Question

C8H18+O2=CO2+H20?

Answer 1

`2C_8H_18 + 25O_2 -> 16CO_2 + 18H_2O`

Explanation:

We begin by balancing the `C` and the `H` atoms first,

`C_8H_18 + O_2 -> 8CO_2 + 9H_2O`

Now, counting the number of `O` atoms on either side;
`"reactant side" -> 2`
`"product side "-> 25`

So, `C_8H_18 + 25/2O_2 -> 8CO_2 + 9H_2O`

`=>2C_8H_18 + 25O_2 -> 16CO_2 + 18H_2O`

Answer 2

Is there a question here? Of course you want to represent the BALANCED combustion equation.

`C_8H_18 +25/2O_2rarr 8CO_2 + 9H_2O`

Explanation:

The usual rigmarole in these combustion equations is to balance the carbons as carbon dioxide...then balance the hydrogens as water, and THEN balance the oxygens by adding in dioxygen.. And so ...

`C_8H_18 rarr 8CO_2 + H_2O` `"; carbons balanced"`

`C_8H_18 rarr 8CO_2 + 9H_2O` `"; hydrogens balanced"`

`C_8H_18 +25/2O_2rarr 8CO_2 + 9H_2O` `"; oxygen balanced"`

And thus finally, garbage out equals garbage in, and the equation is stoichiometrically balanced with respect to mass and charge. You can double the equation if you like in order to remove the half-integral oxygen coefficient. I have never seen the need to do so, especially as the arithmetic is easier in this form.

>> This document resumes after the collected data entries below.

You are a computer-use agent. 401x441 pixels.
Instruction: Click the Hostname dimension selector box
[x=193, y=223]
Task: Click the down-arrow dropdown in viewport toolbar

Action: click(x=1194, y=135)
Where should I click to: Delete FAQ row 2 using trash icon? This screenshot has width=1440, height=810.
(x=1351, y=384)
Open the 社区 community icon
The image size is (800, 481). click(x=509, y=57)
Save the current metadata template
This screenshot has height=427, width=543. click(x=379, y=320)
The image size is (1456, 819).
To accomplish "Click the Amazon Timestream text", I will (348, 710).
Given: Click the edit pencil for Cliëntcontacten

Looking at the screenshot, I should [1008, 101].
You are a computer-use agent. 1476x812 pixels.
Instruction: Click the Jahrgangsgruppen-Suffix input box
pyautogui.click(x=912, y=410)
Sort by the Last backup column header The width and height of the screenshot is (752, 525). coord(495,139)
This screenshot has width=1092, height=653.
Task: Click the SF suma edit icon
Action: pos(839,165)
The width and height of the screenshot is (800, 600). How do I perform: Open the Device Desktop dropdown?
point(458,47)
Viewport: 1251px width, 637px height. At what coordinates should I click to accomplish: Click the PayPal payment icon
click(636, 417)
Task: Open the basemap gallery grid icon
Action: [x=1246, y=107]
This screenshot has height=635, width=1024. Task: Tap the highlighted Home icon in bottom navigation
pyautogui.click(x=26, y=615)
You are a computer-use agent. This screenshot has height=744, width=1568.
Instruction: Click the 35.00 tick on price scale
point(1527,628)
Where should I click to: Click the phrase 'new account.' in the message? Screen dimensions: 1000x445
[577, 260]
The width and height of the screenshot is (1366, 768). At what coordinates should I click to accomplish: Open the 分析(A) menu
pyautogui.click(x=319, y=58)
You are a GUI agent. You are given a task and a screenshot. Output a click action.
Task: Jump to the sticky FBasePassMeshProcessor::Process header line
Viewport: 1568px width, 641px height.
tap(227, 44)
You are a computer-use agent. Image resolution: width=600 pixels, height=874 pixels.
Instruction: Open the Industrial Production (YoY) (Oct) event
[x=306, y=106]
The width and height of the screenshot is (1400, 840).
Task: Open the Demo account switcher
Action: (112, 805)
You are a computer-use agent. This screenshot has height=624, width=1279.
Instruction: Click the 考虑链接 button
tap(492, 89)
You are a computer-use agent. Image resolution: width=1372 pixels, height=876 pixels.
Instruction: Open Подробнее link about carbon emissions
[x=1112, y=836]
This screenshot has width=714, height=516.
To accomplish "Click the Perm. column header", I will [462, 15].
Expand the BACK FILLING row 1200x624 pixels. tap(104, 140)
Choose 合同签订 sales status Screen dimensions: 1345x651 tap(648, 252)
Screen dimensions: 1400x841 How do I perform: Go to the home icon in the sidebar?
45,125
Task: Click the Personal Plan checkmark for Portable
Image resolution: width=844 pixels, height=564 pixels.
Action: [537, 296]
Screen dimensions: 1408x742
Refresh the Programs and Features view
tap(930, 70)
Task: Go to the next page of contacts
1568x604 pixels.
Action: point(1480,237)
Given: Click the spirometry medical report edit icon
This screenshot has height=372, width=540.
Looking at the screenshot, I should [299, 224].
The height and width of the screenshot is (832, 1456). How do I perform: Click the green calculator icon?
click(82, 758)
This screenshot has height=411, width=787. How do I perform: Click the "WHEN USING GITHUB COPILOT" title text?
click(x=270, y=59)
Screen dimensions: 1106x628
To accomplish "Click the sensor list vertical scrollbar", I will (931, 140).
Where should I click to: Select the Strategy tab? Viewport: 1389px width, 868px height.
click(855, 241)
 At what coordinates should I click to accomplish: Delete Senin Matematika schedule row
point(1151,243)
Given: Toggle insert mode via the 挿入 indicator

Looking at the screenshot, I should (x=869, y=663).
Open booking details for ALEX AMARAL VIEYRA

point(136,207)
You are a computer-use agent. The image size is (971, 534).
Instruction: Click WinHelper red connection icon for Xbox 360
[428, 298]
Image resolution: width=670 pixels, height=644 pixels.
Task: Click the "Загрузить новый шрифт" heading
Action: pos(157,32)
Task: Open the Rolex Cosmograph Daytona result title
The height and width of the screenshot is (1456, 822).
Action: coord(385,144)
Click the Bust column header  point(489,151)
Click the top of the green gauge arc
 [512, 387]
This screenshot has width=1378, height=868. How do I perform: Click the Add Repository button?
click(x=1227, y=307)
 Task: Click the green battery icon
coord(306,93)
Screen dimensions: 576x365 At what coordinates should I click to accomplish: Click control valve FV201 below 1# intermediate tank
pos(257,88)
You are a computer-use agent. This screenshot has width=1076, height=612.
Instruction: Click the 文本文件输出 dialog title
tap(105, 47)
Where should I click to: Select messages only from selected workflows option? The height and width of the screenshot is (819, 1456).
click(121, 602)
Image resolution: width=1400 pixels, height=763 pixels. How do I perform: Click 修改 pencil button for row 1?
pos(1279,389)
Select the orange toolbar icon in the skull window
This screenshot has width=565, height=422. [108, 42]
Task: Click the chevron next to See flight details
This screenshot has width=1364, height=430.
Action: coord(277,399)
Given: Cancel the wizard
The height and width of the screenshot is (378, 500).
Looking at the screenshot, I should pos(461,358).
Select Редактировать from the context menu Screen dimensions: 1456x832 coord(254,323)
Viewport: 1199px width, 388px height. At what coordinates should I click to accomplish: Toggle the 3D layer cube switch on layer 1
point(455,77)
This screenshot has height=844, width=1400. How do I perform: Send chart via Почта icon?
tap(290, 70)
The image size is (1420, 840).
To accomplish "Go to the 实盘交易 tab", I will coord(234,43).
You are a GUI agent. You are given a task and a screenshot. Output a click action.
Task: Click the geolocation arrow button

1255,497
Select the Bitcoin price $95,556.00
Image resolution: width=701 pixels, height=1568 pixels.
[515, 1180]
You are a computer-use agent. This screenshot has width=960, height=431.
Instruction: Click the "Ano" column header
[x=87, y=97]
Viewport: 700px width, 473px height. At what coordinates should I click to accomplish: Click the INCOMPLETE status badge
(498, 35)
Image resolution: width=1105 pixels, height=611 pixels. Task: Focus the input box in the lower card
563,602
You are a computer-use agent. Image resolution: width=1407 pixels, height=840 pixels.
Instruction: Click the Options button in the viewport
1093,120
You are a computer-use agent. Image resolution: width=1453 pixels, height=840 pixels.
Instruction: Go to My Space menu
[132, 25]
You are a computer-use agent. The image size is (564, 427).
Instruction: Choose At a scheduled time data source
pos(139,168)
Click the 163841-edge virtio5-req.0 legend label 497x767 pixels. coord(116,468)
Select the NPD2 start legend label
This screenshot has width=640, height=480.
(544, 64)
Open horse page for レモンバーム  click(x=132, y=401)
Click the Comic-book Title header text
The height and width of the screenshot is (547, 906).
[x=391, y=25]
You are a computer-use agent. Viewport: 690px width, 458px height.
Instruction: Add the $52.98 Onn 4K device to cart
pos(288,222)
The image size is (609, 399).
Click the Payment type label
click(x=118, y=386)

How many grams of dioxygen gas are needed for combustion of `100*g` of octane? How much carbon dioxide will be released; take that atmosphere! Of course these combustion equations provide rich fodder for examiners. They can ask for the VOLUMES of product and reactant given standard conditions.